June ‘EVEN ASIA – St amattina Tokyo sold 3.02% , Taiwan 2.43%, 1.74% and Seoul Sydney l’ 1.57%. Hong Kong and Mumbai, still under negotiation, lost 1.25% and 2.15% while limiting the damage Shanghai (-0.11%).
SPREAD – The spread between BTP to 10 years and share similar German Bund remains above 130 , to 133 points, little moved compared to the 132 points of yesterday’s close. The yield is 1.81%. The spread between Spanish Bonos and German Bund is at 110 points, with a yield of 1.58%. The fear of a ‘Grexit’ that is, of a Greek exit from the euro, pushing at record lows the tenth anniversary of Germany, considered a safe haven, at 0.484%. Below 2% also the performance of the ten-year US, for the first time since mid-October.

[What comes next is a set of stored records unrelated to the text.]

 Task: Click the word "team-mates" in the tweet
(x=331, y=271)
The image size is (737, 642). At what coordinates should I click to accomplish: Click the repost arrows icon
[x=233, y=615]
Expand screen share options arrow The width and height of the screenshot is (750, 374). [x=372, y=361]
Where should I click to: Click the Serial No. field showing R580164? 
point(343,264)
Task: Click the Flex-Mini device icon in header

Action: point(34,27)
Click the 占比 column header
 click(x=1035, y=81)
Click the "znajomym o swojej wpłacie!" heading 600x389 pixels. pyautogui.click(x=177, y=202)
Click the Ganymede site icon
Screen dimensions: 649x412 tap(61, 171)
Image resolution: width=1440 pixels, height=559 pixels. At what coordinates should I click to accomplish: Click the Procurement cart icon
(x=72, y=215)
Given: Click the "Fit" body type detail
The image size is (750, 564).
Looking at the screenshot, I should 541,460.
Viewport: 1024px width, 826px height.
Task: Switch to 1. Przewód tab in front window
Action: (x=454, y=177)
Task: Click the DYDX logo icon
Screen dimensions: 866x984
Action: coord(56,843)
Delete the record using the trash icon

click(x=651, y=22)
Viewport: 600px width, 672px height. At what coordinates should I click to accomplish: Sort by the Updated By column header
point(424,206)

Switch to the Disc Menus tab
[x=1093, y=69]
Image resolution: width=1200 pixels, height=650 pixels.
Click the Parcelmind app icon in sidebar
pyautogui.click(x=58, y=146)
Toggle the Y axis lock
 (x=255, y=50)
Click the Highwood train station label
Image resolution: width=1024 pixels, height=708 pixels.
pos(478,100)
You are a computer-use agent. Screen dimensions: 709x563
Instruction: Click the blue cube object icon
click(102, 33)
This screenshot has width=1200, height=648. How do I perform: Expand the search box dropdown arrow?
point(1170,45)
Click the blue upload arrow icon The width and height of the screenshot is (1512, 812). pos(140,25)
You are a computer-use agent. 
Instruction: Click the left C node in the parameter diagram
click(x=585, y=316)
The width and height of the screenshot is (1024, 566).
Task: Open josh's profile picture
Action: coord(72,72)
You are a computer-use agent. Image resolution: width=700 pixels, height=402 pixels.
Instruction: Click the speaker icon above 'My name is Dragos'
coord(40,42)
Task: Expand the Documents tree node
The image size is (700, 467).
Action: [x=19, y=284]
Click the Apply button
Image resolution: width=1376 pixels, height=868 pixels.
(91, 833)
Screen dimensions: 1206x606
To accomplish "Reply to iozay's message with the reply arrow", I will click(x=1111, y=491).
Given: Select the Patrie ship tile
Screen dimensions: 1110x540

OIL – Today the price of oil back down to its lowest for 5 years and a half. Electronic circuit on the light crude futures down 83 cents at $ 49.21 and Brent yield of $ 1.13 to $ 52.08. And always on the front of the oil comes the warning from Moody’s . According to the rating agency, the oil industry is entering a 2015 “difficult” because of the collapse of crude oil. If in 2015 the oil will remain around $ 55 per barrel lower operating income “will hit the profit of producer groups – says Moody’s – reducing the cash flows to reinvest”, with a chain impact on companies of oil services. But in the afternoon just the oil (Eni, Saipem, Tenaris) have led the rebound of Piazza Affari.